第163話 魔獣族領域の異変
「ネッコ族に借りを作るなんぞ屈辱の極みだワンが、白夜の魔猫の二つ名に免じて感謝してやるワン」
どこまでも上から目線なイッヌ族達なんだけど、尻尾をくるんと丸めて隠してるから、全然威厳がないんだよなぁ。

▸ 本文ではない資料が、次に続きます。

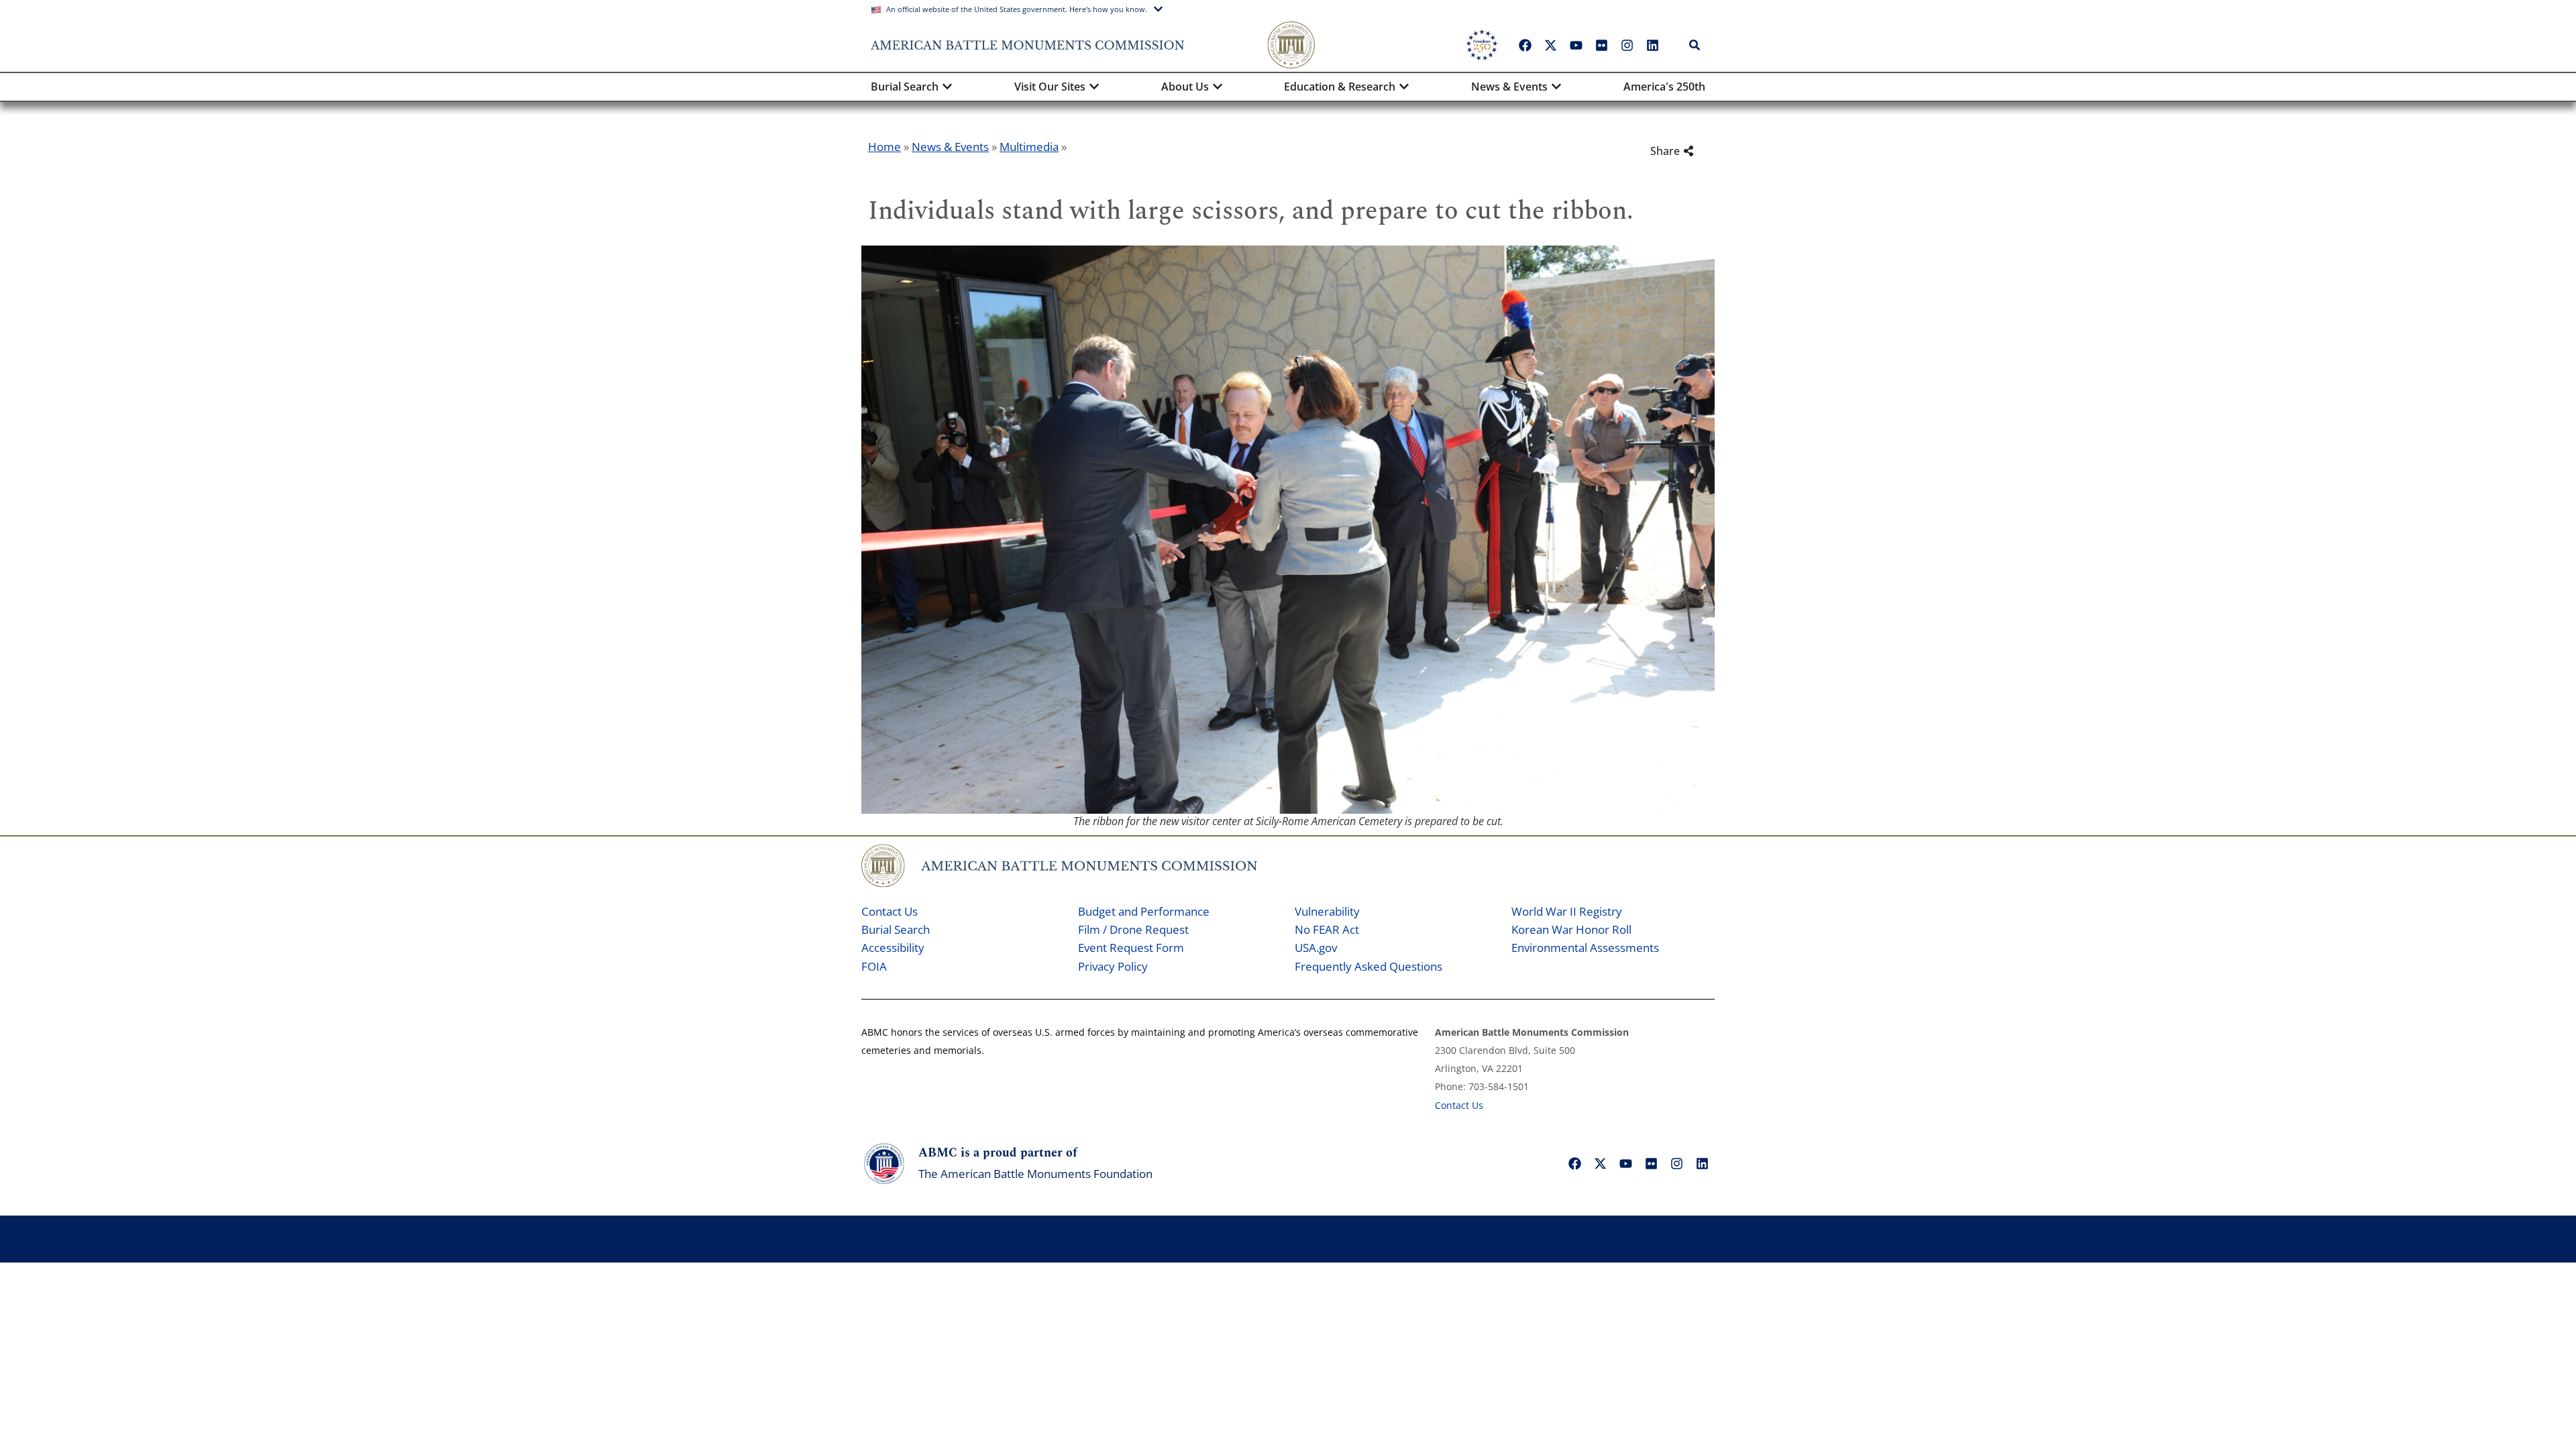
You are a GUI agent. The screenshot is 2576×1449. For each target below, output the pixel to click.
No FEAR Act (1327, 929)
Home (884, 146)
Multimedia (1029, 146)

「ねぇ、何でこんなにイッヌ族ってネッコ族を敵視してるの?」
「ネッコ族とイッヌ族は縄張りが近いのニャ。それでお互いの縄張りの境目当たりの主張がぶつかって争いになってるのニャ」
成程、国家間紛争って奴だね。
「まぁそれは建前で、単にどっちが強いかシロクロ付ける為にやってるだけニャ」
違った、ただのガキの喧嘩でした。
思った以上に平和な理由だったわ。
「それにしてはあんな魔物に後れを取るとはイッヌ族も弱くなったモンニャ」
「「「「ワンだとぉぉぉぉぉっ!!」」」」
ニャットの呆れ気味の言葉に、イッヌ族達が気色ばむ。
「ニャーとやるかニャ?」
「「「「今日はお前も戦って疲れてるだろうから止めといてやるワン」」」」
手のひらクルックルですやん。
「呆れたもんだニャア」
あっ、本気で呆れてる。
「ワン達を馬鹿にするなワン。本当に強い連中は外に出て狩りをしてるんだワン」
「狩り?」
「ワンが村を出たのも、狩りに出ている仲間達に助けを求める為だったんだワン」
成程、それで私達の所まで行き倒れて来たんだ。
「だとしても腕利きがこぞって村を留守にするのはおかしいニャ。普通は何人か村に残るもんニャ」
確かに、村を守る人が居なきゃ留守にしている間に村が襲われちゃうもんね。
「だからワン達が残っていたんだワン。ワンだってそんじょそこらの魔物には負けんワン!」
そう言えばワッフンは若手No1って触れ込みだったっけ。
「だが最近は村に侵入してくる魔物の数が多すぎるんだワン」
「それニャ。何故魔物避けを使わないのニャ?」
「魔物除け?」
「魔物が嫌う匂いを出す薬草ニャ。それをすり潰した汁を村の周囲の木に塗りつけて魔物が村に寄り付かなくするのニャ」
「すっごい便利じゃん! それを使えば旅の途中でも安全じゃない!」
「魔物避けは大抵の町で使ってるニャ。あと長持ちしないから旅の途中で使うには向いてないのニャ」
なーんだ残念。使用期限が短いんじゃ売りものにも出来ないね。
「勿論使ってるワン! ちゃんと数日おきに塗り直してるワン。だけど最近の魔物は興奮し過ぎて魔物避けの効果が効かないだワン!」
ワッフン曰く、魔物避けは魔物が嫌がる匂いというだけで、本当に飢えた魔物や狂暴になっている魔物には効果がないのだとか。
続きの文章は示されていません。